Rousseau contre Voltaire
Un tel article montre que l'utilisation des Lumières dans le débat idéologique du siècle n'est pas encore chose acquise. En 1878, la célébration du premier centenaire de la mort de Voltaire et de Rousseau illustre les hésitations et les limites d'un usage militant. Voltaire est exalté pour son apologie de la tolérance, son anticléricalisme, son engagement au service de la justice. La franc-maçonnerie, majoritaire au conseil municipal de Paris, en accord avec la Société des gens de lettres, organise l'hommage. On en retiendra le discours de Victor Hugo qui unit leçon évangélique et message philosophique, et la levée de bouclier de la droite monarchiste, avec monseigneur Dupanloup, qui dénonce en Voltaire l'athée, le « Prussien », et condamne l'effet corrupteur de ces fausses Lumières, auxquelles il oppose la simple et courageuse Jeanne d'Arc. Une fois encore, la commémoration sépare Voltaire de Rousseau, que fêtent les anciens communards autour de Louis Blanc. Rousseau incarne alors les Lumières du petit peuple, des pauvres et des humbles. Son rejet par la IIIe République leur apparaît comme la preuve de la vérité de sa démarche et en fait le symbole d'une minorité qui se cherche en ces lendemains amers de la Commune.
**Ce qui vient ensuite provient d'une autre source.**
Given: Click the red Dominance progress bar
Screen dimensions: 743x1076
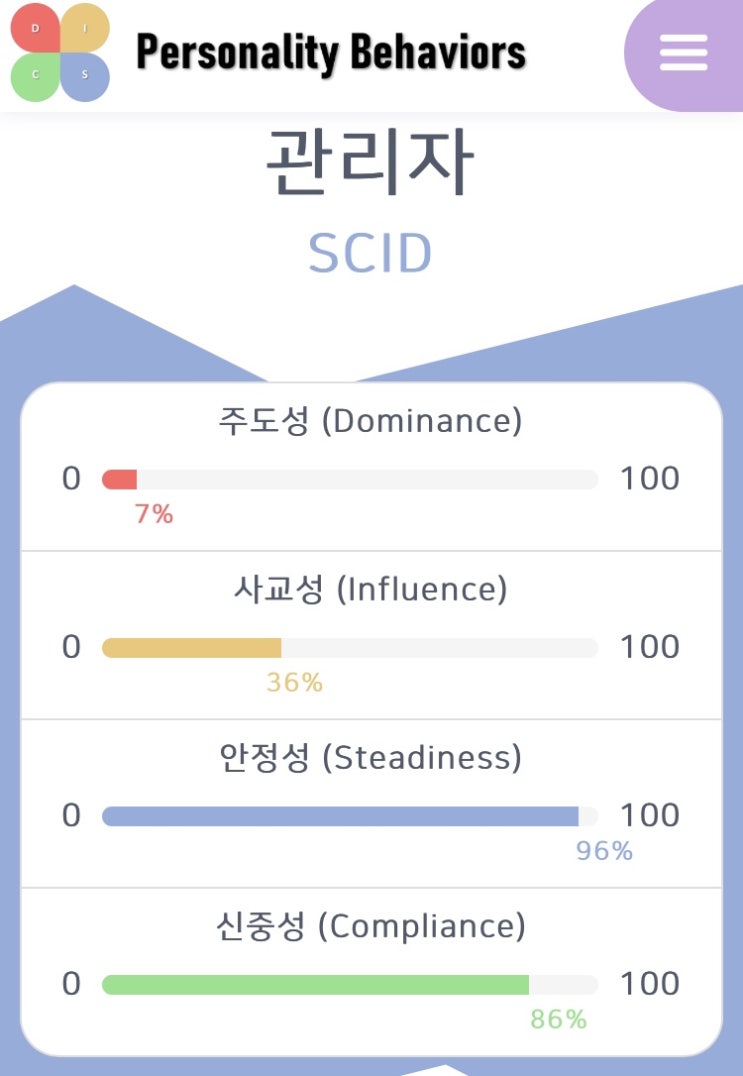Looking at the screenshot, I should tap(120, 480).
De la tolérance à la défense des droits de l'homme
Cette division des Lumières entre un centre-gauche modéré et une extrême gauche révolutionnaire s'illustre dans les débats sur les Lumières qui agitent le milieu marxiste à la fin du xixe siècle. Si la tentation est grande d'établir une filiation légitimatrice de la contestation, des millénaristes aux socialistes guesdistes, des résistances se manifestent pour refuser l'héritage bourgeois. De son côté, Anatole France tentera littérairement de réconcilier l'hédonisme lié aux Lumières, un goût bibelotier hérité des frères Goncourt et son engagement dans les luttes sociales.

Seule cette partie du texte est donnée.